Помолчав, Лильеберг осторожно полюбопытствовал, откуда у Катри такие точные сведения.
– Долгое время я вела в лавке бухгалтерию.
– Ах ты черт, – сказал Эдвард Лильеберг и снова умолк. А в конце концов заметил, что получается вроде как шантаж. Оно конечно, факты неприглядные, но кто ж пойдет доносить властям, не дело это.
– Как хочешь, так и поступай. А все же намекни ему, что знаешь про его фокусы. Он сразу даст тебе прибавку.
– Может, ты и права… Только мне все это не нравится. Ну да и на том спасибо.
Когда Лильеберг ушел, Катри опять взяла в руки вязанье. В доме царила тишина. Катри проворно работала крючком, даже не глядя на покрывало, которым были заняты ее пальцы; зачастую вязание – это способ дать отдых мыслям. На сей раз, однако, они все равно настигли ее и так навалились, что она была буквально раздавлена бременем жестокого открытия, которое повергло ее в ужас. Необходимо снова повидать Лильеберга, прямо сейчас, не откладывая. В безумной спешке Катри бросилась в переднюю, быстро надела шубу и махнула рукой псу: дескать, пошли! На улице уже стемнело. Второпях Катри забыла фонарик, но возвращаться за ним не стала. Короткой дороги к Лильебергам не протоптали, и она шла от дерева к дереву, порой останавливалась, крепко зажмуривала глаза и, вытянув перед собой руки, с трудом брела дальше. Ну вот, навстречу потянуло запахом лильеберговского крольчатника, а немногим позже она различила за стволами свет в окне. Слабенький, мутный отблеск его прямоугольником лежал на снегу. Ужинают, как видно. Надо было подождать до завтра – поступок, конечно, скверный, но ведь дело сделано и сейчас уже все равно. Войдя в сени, Катри сняла сапоги. Дверь ей открыл Эдвард Лильеберг, остальные братья сидели за ужином.
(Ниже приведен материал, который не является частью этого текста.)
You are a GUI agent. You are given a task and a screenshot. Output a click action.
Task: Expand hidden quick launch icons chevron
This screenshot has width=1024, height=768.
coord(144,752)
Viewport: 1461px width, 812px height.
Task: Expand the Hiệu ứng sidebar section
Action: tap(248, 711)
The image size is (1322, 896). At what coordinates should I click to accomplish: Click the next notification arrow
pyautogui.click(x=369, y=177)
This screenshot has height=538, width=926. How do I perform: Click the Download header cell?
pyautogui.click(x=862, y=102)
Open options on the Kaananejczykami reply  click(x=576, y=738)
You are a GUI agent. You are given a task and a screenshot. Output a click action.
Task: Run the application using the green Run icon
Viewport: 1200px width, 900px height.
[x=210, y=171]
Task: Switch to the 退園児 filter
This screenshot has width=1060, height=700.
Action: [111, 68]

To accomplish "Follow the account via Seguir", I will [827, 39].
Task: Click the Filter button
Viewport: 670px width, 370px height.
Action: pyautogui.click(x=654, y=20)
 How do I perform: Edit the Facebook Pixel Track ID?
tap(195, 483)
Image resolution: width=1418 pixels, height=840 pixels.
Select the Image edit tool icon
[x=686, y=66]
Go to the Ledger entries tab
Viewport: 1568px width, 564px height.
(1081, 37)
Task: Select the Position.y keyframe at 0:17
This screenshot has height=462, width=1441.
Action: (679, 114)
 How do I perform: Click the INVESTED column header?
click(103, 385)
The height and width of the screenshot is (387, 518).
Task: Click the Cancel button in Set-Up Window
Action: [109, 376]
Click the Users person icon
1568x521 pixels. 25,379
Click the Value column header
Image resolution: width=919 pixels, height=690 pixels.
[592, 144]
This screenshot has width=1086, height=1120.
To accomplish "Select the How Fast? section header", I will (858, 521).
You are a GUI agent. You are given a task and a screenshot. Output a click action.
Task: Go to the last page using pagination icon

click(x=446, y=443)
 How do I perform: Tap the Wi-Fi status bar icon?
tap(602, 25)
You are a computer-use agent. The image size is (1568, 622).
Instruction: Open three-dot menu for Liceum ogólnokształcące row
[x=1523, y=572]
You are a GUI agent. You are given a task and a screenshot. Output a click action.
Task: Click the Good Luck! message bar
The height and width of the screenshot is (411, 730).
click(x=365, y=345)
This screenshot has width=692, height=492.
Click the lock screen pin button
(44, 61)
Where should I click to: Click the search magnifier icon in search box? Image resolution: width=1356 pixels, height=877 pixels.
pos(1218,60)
– Мне надо кое-что тебе сказать. Я ненадолго, – начала она. – Можно я подожду?
– Зачем, – сказал Лильеберг. – Ужин-то, чай, не простынет. Идем потолкуем.
Он провел ее в маленькую комнату, где стоял жуткий холод (все четверо братьев ночевали в другой комнате, побольше). Садиться Катри не стала. Поспешно и сурово она проговорила:
– Я ошиблась. Жалованье у тебя в норме и скидка на продукты более чем изрядная. Лавочник, может, кого и обманывал, но только не тебя. Поэтому беру свои слова обратно. Я была несправедлива.
Эдвард Лильеберг стушевался. Предложил чашечку кофе, но Катри поблагодарила и отказалась.
– Во всяком случае, запомни одно: приноровиться – вовсе не значит пойти на попятный, – сказала она, уходя. – Ты за ним приглядывай. И в конечном итоге все равно ты в выигрыше, потому что любишь шоферить, а он об этом даже не догадывается.